Five versions of CUDA on a Redhat server

I went to Redhat support with this issue, and they said it was an nVidia issue. The OS was installed with their media and gets updated from their repos. ???

I have been fighting with this for weeks and hope someone here can help.

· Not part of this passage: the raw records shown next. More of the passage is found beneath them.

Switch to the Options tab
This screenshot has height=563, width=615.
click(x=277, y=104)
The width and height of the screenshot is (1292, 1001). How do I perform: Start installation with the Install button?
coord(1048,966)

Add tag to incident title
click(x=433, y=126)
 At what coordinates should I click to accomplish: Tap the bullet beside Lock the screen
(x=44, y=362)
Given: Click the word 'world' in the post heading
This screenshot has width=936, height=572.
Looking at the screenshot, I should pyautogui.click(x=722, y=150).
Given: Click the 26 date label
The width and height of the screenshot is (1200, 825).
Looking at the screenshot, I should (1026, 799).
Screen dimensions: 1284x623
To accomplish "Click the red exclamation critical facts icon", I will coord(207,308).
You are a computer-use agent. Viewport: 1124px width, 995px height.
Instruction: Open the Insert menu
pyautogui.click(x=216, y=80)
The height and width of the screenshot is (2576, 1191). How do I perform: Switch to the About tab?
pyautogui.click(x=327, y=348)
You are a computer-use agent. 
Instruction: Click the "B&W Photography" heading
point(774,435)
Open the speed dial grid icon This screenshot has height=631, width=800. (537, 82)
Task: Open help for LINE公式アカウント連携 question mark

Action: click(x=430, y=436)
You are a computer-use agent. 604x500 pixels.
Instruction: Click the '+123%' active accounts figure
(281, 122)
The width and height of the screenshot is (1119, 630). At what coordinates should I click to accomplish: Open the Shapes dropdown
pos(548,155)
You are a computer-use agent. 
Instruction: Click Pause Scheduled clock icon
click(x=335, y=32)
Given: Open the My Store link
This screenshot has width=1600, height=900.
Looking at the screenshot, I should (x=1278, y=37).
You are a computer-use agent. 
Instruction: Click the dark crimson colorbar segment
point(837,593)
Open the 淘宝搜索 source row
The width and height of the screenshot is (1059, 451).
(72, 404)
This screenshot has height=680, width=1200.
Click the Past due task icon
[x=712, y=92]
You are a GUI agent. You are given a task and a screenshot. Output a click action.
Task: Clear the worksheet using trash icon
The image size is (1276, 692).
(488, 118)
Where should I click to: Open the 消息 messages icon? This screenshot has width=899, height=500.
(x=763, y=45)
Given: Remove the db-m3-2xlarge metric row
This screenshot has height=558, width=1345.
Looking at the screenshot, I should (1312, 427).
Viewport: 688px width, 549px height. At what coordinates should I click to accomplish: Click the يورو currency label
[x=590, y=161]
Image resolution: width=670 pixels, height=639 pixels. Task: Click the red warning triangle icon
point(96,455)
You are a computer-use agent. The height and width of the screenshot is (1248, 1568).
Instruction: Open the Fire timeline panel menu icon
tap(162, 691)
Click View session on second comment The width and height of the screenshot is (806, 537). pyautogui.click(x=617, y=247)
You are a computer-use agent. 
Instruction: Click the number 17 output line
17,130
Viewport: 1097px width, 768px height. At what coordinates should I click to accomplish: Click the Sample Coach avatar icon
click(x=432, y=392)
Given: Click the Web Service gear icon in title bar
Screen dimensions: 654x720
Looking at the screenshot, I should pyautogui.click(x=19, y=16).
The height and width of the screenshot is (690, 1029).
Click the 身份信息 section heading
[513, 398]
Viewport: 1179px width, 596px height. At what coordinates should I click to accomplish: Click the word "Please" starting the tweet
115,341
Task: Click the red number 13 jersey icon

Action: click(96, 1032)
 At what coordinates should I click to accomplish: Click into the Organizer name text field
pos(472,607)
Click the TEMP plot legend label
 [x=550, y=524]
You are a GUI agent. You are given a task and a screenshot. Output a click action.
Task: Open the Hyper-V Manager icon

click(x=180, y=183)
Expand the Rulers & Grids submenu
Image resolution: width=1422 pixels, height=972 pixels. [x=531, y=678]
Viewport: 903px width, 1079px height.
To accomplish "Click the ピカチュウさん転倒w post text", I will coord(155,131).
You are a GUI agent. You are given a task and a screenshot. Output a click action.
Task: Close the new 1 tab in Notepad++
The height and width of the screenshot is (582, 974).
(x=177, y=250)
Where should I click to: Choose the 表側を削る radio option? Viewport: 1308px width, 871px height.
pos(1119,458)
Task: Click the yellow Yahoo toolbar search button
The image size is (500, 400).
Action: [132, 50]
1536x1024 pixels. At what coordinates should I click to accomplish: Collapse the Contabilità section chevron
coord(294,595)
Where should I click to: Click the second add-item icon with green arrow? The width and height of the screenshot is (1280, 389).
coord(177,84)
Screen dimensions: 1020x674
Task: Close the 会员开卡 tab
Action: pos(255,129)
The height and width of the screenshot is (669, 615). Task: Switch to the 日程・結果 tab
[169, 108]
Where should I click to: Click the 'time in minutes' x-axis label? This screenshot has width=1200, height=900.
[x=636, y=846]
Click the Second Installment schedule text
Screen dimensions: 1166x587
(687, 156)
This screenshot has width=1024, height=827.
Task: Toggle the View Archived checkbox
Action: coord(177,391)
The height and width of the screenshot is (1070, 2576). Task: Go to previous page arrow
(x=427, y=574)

It appears that I have five different versions of whatever CUDA is installed on this system:

5.4G /usr/local/cuda-11.8
4.8G /usr/local/cuda-11.8/targets/x86_64-linux/lib
4.8G /usr/local/cuda-11.8/targets/x86_64-linux
4.8G /usr/local/cuda-11.8/targets
4.6G /usr/local/cuda-11.4
4.2G /usr/local/cuda-11.6
4.1G /usr/local/cuda-11.7
4.1G /usr/local/cuda-11.5
4.0G /usr/local/cuda-11.4/targets/x86_64-linux/lib
4.0G /usr/local/cuda-11.4/targets/x86_64-linux
4.0G /usr/local/cuda-11.4/targets
3.7G /usr/local/cuda-11.6/targets/x86_64-linux
3.7G /usr/local/cuda-11.6/targets
3.6G /usr/local/cuda-11.7/targets/x86_64-linux
3.6G /usr/local/cuda-11.7/targets
3.6G /usr/local/cuda-11.6/targets/x86_64-linux/lib
3.5G /usr/local/cuda-11.7/targets/x86_64-linux/lib
3.5G /usr/local/cuda-11.5/targets/x86_64-linux
3.5G /usr/local/cuda-11.5/targets
3.4G /usr/local/cuda-11.5/targets/x86_64-linux/lib

I am running low on disk space on root and want to remove all that I can. Can anyone guide me how to do this?

Redhat Enterprise Linux Server 8.6
Dell PowerEdge R740xd
2x Tesla V100-PCIE-16GB cards

Thanks in advance.

  • Dave

Hi @dclausse

Welcome to the NVIDIA Developer forums. The regional category does not offer support, so I am moving your topic to the CUDA forums for help.

The reason you have anything in /usr/local/cuda-XXXX/ is because someone with access to the machine installed it, not due to anything that RedHat did or that NVIDIA did. This is not an NVIDIA issue. It is completely legitimate for development work to have multiple CUDA versions installed. It’s a matter of user preference.

The CUDA linux install guide gives removal instructions. It’s impossible to tell you what you “can” remove in the sense of what your machine users may want/need. If you have no need of CUDA at all, then simply doing

sudo rm -Rf /usr/local/cuda*  

will free up the disk space used by those CUDA installations, but no one will be able to use that machine for CUDA development work after that (unless another CUDA install is done at that point).